It’s no secret that at the nation-state level, offensive cyber security technology is vastly out funding defensive technologies. Incidents fall primarily into criminal attacks and nation-state attacks. The former nearly entirely motivated by economics, leverages aged vulnerabilities, and can be structurally managed by a kill-chain methodology. The latter is motivated by espionage and other goals, leverages zero-day and wholly unrevealed vulnerabilities, and are usually implanted to be nearly undetectable until the enemy is ready to activate their payload.
A natural place to implant vulnerabilities is through programmable and customizable components such as FPGAs, ASICs, and SOCs that are ubiquitous throughout the military, government and industrial sectors. These components are the bedrock of defense systems, designed, built and delivered through complex multi-party global processes that affords many opportunities for malice to pass through to the end user undetected.
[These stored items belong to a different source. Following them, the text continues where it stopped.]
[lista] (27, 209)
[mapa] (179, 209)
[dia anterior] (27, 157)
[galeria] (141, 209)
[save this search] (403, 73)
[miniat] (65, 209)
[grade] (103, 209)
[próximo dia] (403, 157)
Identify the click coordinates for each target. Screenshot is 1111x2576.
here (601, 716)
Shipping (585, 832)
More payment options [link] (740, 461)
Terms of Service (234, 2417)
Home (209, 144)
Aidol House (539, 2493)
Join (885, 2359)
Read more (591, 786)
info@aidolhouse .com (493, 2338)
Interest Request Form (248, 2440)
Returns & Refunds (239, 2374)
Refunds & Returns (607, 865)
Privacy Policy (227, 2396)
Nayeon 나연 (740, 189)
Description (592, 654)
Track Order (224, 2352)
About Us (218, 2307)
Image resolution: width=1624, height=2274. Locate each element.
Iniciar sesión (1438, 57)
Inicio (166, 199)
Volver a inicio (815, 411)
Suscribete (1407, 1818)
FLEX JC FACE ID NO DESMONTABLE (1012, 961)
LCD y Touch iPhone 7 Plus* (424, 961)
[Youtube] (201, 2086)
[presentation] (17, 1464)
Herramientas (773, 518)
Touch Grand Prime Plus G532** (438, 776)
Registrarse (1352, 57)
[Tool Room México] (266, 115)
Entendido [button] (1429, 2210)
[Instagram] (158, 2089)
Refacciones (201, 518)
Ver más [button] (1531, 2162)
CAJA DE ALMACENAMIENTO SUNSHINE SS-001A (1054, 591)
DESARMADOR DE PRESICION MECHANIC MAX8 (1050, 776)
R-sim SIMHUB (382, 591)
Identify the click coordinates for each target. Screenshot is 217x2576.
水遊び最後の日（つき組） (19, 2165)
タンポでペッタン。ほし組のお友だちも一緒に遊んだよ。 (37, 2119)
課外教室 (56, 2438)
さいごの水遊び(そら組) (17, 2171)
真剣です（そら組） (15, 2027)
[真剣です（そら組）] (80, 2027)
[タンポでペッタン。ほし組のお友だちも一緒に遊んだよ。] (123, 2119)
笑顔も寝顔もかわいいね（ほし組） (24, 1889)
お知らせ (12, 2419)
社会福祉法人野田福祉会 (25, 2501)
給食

In the past several years, compromises to this strata has been theorized academically, and in the recent news, this has been proven in actuality.
Chip Scan was founded to address these problems. Chip Scan takes a new approach to cyber security starting by securing the computing strata from the hardware-up using its hardware-up vision.
ESPY is a static analysis tool to detect undocumented features in hardware designs before the product hits the market. Originally developed under DARPA contract at Columbia University, and later funded through OSD/ONR SBIR Phase II contract, Chip Scan has developed novel techniques for exposing compromised hardware during design and integration. These patented techniques have been thoroughly red-teamed and is now available in the form of an enterprise-grade and military-grade assurance appliances.